Totale Isolation, enorme psychische und körperliche Belastung. Mit «Solitary» hat ProSieben die wohl härteste Reality-Show der Welt auf den deutschen Markt gebracht und dabei wie so oft in letzter Zeit nach der Devise verfahren: Wieso eine Stunde senden, wenn es doch auch zwei werden können? Das Resultat war eine Auftaktshow, deren Längen wie aber auch Stärken mehr als offensichtlich waren.

«Solitary» ist eine Adaption der gleichnamigen US-amerikanischen Show, von der der FOX Reality Channel vier Staffeln sendete bis nicht etwa die Sendung selbst sondern gleich der ganze Sender eingestellt wurde. Und darum geht es in der deutschen Variante: Neun Kandidaten aus dem Pool der üblichen C-Prominenz werden für zehn Tage in Einzelhaft gesteckt, genauer gesagt in acht Quadratmeter große Kapseln ohne nennenswerte Inneneinrichtung, wo sie der Spielleiterin "Alice" ausgeliefert sind, die nur als Computerstimme in Erscheinung tritt und fortan unter anderem die Kontrolle über Schlaf- und Essensgewohnheiten übernimmt. Unter diesem physischen und psychischen Stress müssen Aufgaben bewältigt werden, um das Spiel nicht vorzeitig verlassen zu müssen.

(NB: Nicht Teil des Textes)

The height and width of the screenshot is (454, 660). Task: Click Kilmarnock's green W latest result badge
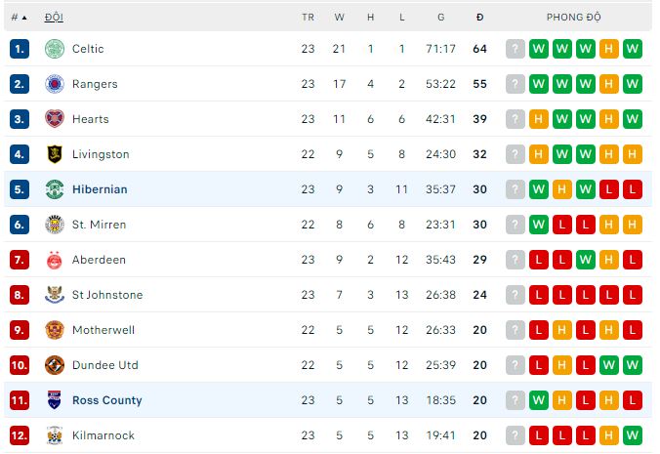tap(633, 435)
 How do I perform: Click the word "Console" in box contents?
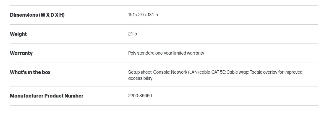[x=161, y=72]
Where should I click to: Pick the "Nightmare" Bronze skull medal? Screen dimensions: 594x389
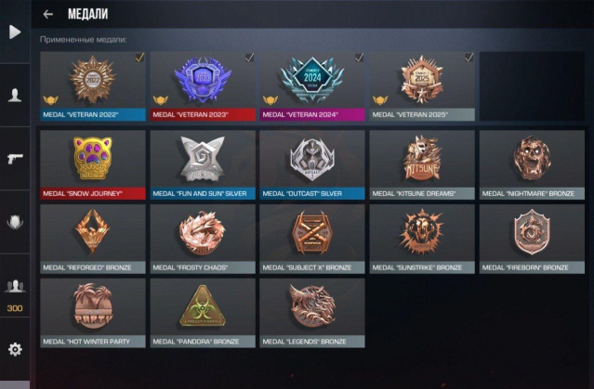click(532, 164)
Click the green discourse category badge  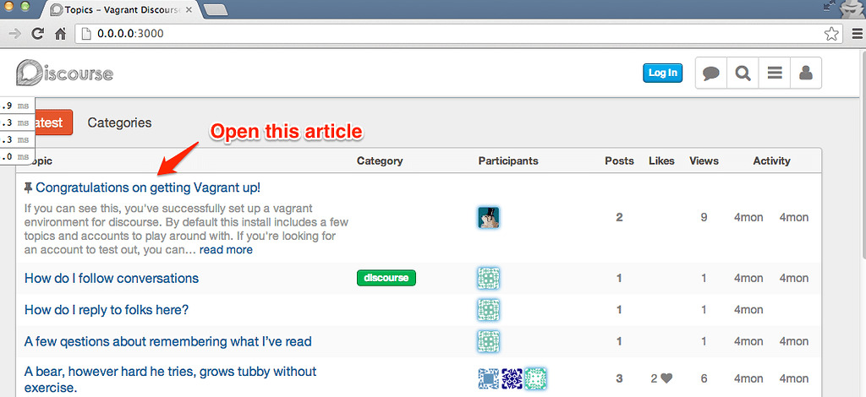coord(386,278)
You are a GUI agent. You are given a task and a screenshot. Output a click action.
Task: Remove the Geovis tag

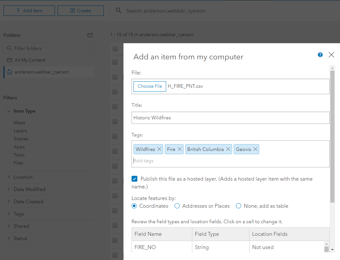255,149
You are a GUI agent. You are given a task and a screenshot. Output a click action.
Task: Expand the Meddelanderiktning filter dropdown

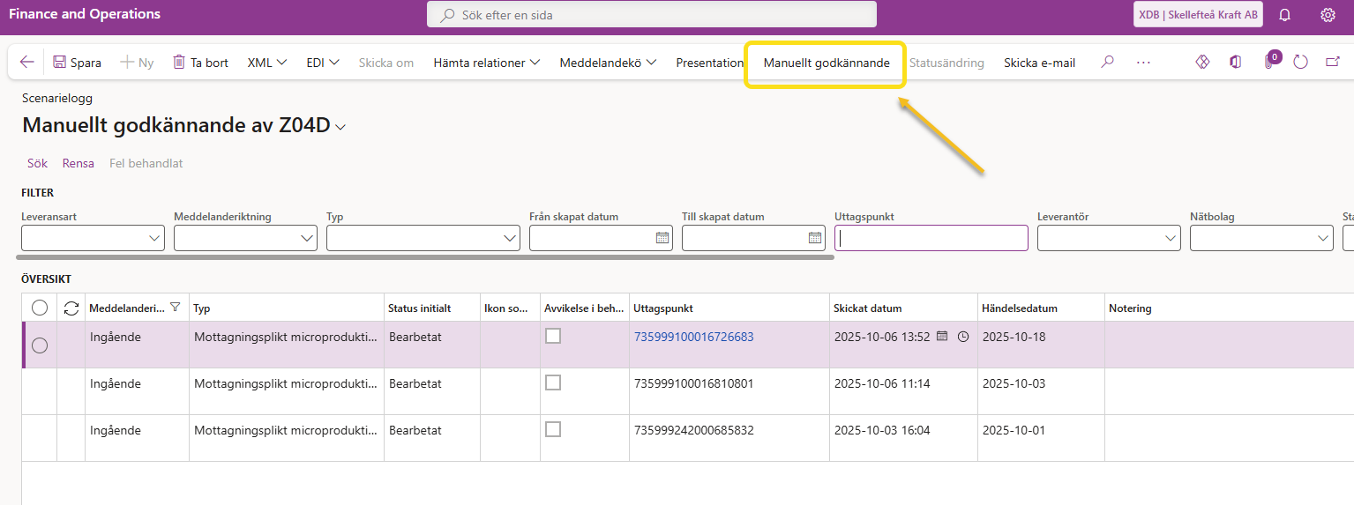(308, 238)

Bis es zu all dem kam, dauerte es allerdings geschlagene 50 Minuten, in denen die Kandidaten ausführlich vorgestellt wurden, sich zum Sektfrühstück trafen, mit Lincoln Hiatt, dem Erfinder der Show, sprachen, während Moderatorin Sonya Kraus jeden Winkel der neuen Mini-Wohnheime vorstellte und unzählige Ausschnitte aus den kommenden Wochen als Appetitanreger eingespielt wurden. Offenbar orientierte man sich hier mehr an den ausgiebigen Einzugshows von «Big Brother» als am eigentlich adaptierten Format. Besonders spannend war das alles nicht, denn die meisten Kandidaten dürften aufgrund ihrer Prominenz ohnehin schon bekannt gewesen sein und statt ausgiebige Erklärungen über das Showkonzept wurden viel mehr Dinge wie die Toilettenräume in den Fokus gerückt, die in der Show ohnehin keine spielrelevante Rolle spielen. Dass man ausgerechnet in einer Show, in der die Kandidaten räumlich voneinander getrennt und ohne jegliche Möglichkeit zur Kommunikation untereinander, auch noch ein Kennenlernen beim Sektfrühstück zeigte, hatte dann fast schon eine selbstironische Note.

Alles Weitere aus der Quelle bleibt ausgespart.